Les auditions menées par la commission vont se dérouler en trois phases.
- Depuis le 20 mars, on recueille la parole des victimes, notamment celle de leur porte-parole et celle du président de la Commission indépendante sur les abus sexuels dans l’Église.
- Dans un second temps, les administrations de l’État, les institutions religieuses et des chercheurs seront écoutés afin de comprendre les défaillances et les manquements dans les affaires de violences à l’école.
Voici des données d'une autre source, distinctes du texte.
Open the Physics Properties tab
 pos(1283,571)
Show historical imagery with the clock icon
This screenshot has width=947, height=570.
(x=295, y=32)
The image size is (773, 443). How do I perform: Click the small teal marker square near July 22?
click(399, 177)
Il s’agira de reconstituer les conditions de création de cette scandaleuse omerta.
- Enfin, la commission auditionnera des responsables politiques, au mois de mai probablement : la ministre de l’Éducation, Élisabeth Borne ainsi que certains de ces prédécesseurs comme Ségolène Royal, ministre déléguée à l’Enseignement scolaire de 1997 à 2000. Le très attendu François Bayrou s’est engagé à répondre à la convocation.
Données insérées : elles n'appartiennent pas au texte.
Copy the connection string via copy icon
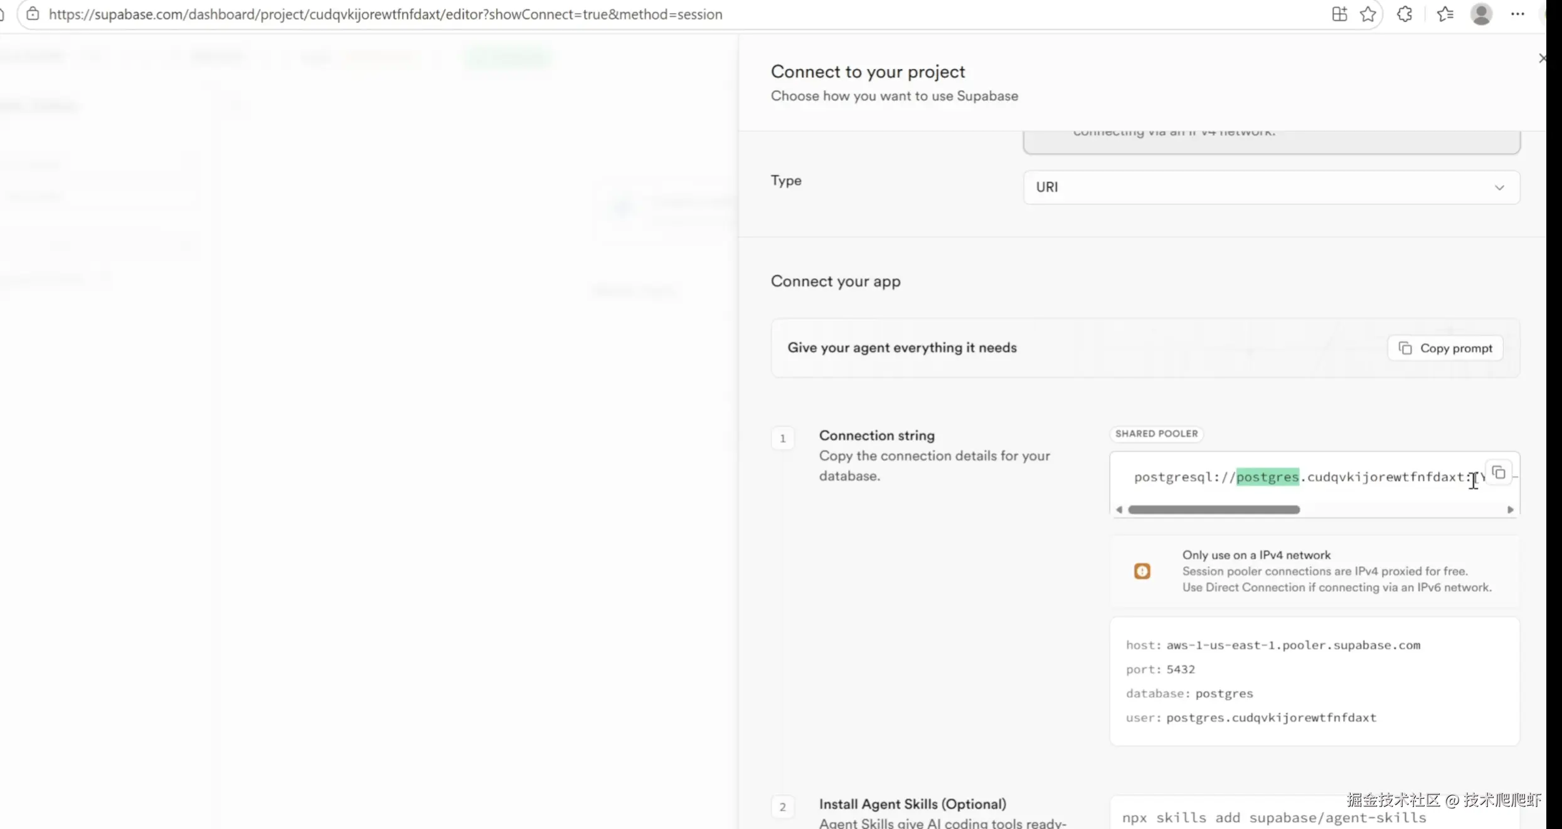Viewport: 1562px width, 829px height. 1499,473
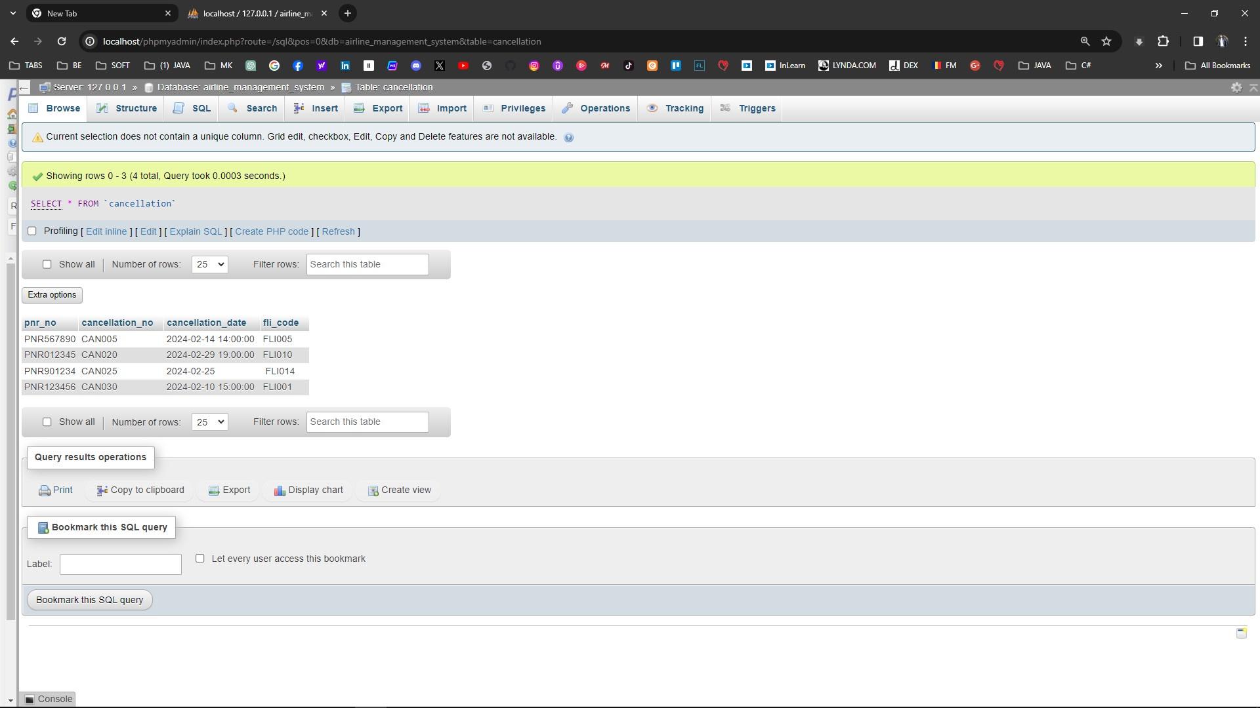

Pour l’UNSA Éducation, cette démarche inédite doit permettre de libérer la parole et de prendre en considération le statut de victimes frappées jusqu’ici par une sorte de double peine.
Cette commission doit mettre en lumière les dysfonctionnements graves de l’enseignement privé catholique afin de le contrôler efficacement et d’en finir avec une idéologie passéiste de l’éducation qui a encore trop souvent cours dans ces établissements.
C’est enfin une réflexion plus globale sur le sort que nous réservons à nos jeunes qui doit ressortir des débats. Ils doivent pouvoir retrouver confiance dans un lieu censé les protéger et permettre leur épanouissement.
Plus que jamais, l’École publique laïque aura tout son rôle à jouer dans la reconstruction du lien de confiance avec l’opinion et surtout dans la promotion d’une éducation inclusive qui ne trie pas, qui ne dénigre pas et qui vise l’émancipation de tous et toutes.